Data listing >>
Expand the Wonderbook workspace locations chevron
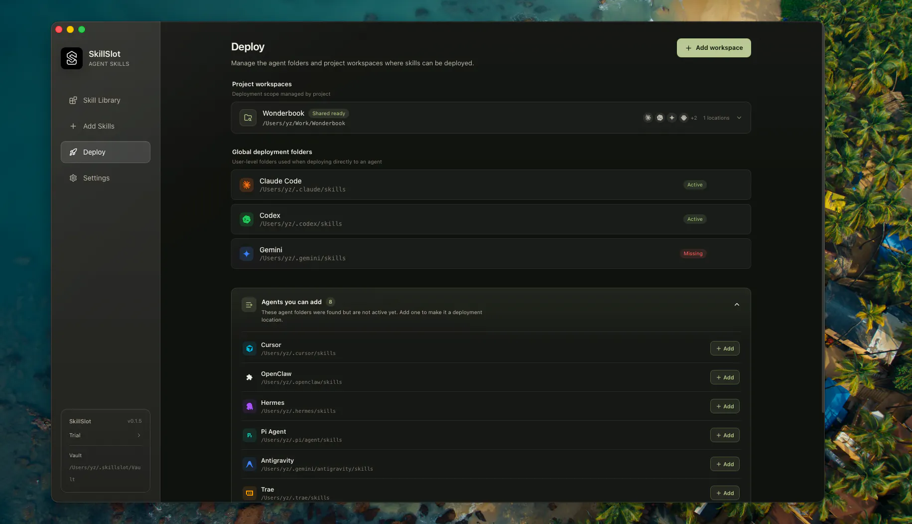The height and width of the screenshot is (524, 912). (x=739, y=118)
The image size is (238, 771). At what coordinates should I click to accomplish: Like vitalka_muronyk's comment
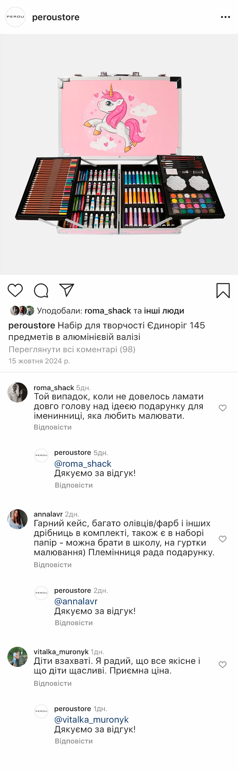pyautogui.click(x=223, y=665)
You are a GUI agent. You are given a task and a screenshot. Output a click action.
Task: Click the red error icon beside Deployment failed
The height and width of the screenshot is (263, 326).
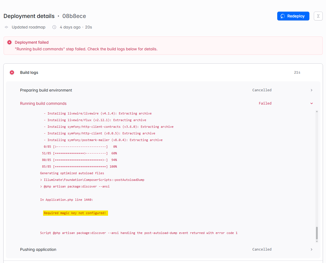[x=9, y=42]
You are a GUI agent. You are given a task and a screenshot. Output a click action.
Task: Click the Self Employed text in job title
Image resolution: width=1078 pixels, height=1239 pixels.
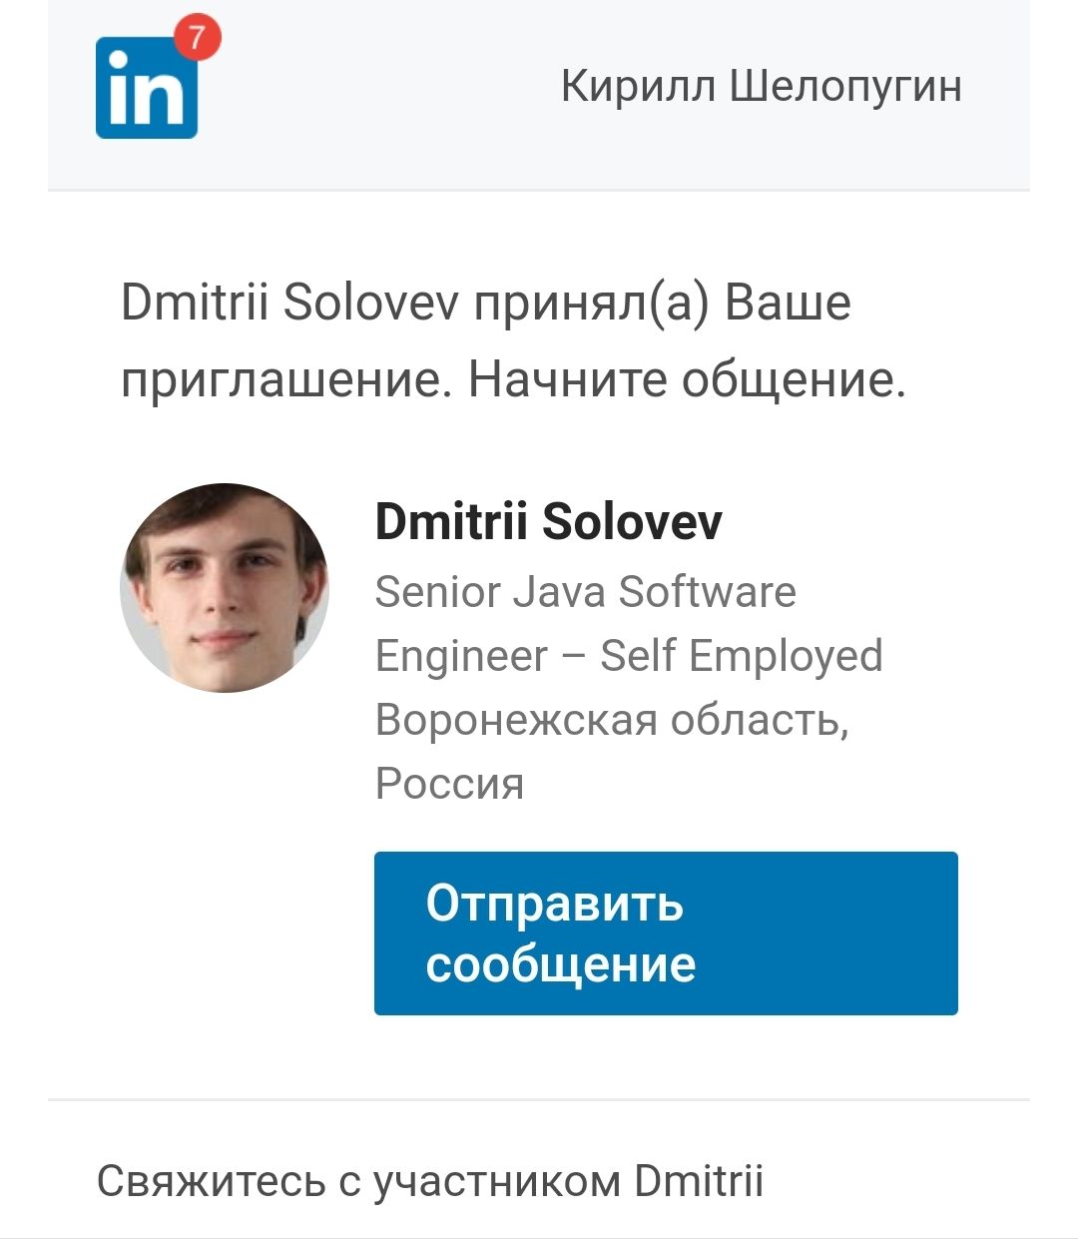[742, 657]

Your goal >> Without including any pictures, return every line of the records exactly.

Solution for this task >>
Expand the Wonderbook workspace locations chevron
The height and width of the screenshot is (524, 912). (x=739, y=118)
The image size is (238, 771). At what coordinates should I click to accomplish: Like vitalka_muronyk's comment
pyautogui.click(x=223, y=665)
You are a GUI agent. You are given a task and a screenshot. Output a click action.
Task: Click the red error icon beside Deployment failed
The height and width of the screenshot is (263, 326).
[x=9, y=42]
You are a GUI agent. You are given a task and a screenshot. Output a click action.
Task: Click the Self Employed text in job title
Image resolution: width=1078 pixels, height=1239 pixels.
[742, 657]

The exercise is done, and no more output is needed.